Quoted text:

# Sheephead on fly??



## Bonecracker (Mar 29, 2007)

Went looking for Redfish the other Thanksgiving Holidays and we saw a lot of Sheephead moving over sandy bottom! Has anyone caught them on fly?? Any Suggestions?


----------



## Capt. Eli Whidden (Jun 7, 2012)

I've had success using some of my micro bonefish flies. The best being a dark olive micro Kwan style fly tied on a SL45 size 10. One of my favorites for super finicky tailing bonefish. Believe it or not, but this fly has takin bonefish well over 10lbs. Sorry, no picture. Lol. 

The hardest part is getting the hook set. I've found it's best to watch your line vs the fish. There take is so subtle. Try to keep the fly moving slowly. Really slow. They may nimble a bunch before they actually commit. Go for a light strip strike. That way, you don't pull the fly to far away if you've missed. And, the fish will likely dart right back up to the fly again. 

Think small and dark colored. May take a dozen attempts to dial it in. And, even then, the suckers are tough to fool.


----------



## mingo gringo (Dec 1, 2015)

Good luck! I have caught more permit on fly. Only been able to fool a few,every time i did it was on a size 8 tan crazy charlie,but defenitly dont regularly target them. Sheepshead are so spooky in shallow clear water.


----------



## rhettstark (Aug 13, 2014)

I know here in Louisiana the sheephead eat on the barnacles on trees and other structure, super hard to catch only one I've got in the boat was bc I foul hooked but have had a couple chase a very small white fly I will post pic of it but I have never had any success getting them to eat


----------



## scissorhands (Apr 8, 2012)

Here is the pattern I use. I've caught 4 this tear on the fly and casted at many more. They don't always eat, but they do from time to time

http://marshflyusa.com/journal/2015/4/13/the-texas-permit


----------



## sjrobin (Jul 13, 2015)

Capt. Eli Whidden said:


> I've had success using some of my micro bonefish flies. The best being a dark olive micro Kwan style fly tied on a SL45 size 10. One of my favorites for super finicky tailing bonefish. Believe it or not, but this fly has takin bonefish well over 10lbs. Sorry, no picture. Lol.

Data block:

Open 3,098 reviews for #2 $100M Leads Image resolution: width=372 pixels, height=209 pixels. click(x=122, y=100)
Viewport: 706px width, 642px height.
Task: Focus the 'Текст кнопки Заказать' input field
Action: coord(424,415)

Objectives:
[1] In the forum thread about catching sheepshead on fly, what fly does mingo gringo say was used every time one was fooled?
[2] Rewrite the part of the forum thread about catching sheepshead on fly starting at "Went looking for" and ending at "the fly again.", with "strip strike" changed to "strip set".

List of solutions:
[1] A size 8 tan Crazy Charlie.

[2]
Went looking for Redfish the other Thanksgiving Holidays and we saw a lot of Sheephead moving over sandy bottom! Has anyone caught them on fly?? Any Suggestions?


----------



## Capt. Eli Whidden (Jun 7, 2012)

I've had success using some of my micro bonefish flies. The best being a dark olive micro Kwan style fly tied on a SL45 size 10. One of my favorites for super finicky tailing bonefish. Believe it or not, but this fly has takin bonefish well over 10lbs. Sorry, no picture. Lol. 

The hardest part is getting the hook set. I've found it's best to watch your line vs the fish. There take is so subtle. Try to keep the fly moving slowly. Really slow. They may nimble a bunch before they actually commit. Go for a light strip set. That way, you don't pull the fly to far away if you've missed. And, the fish will likely dart right back up to the fly again.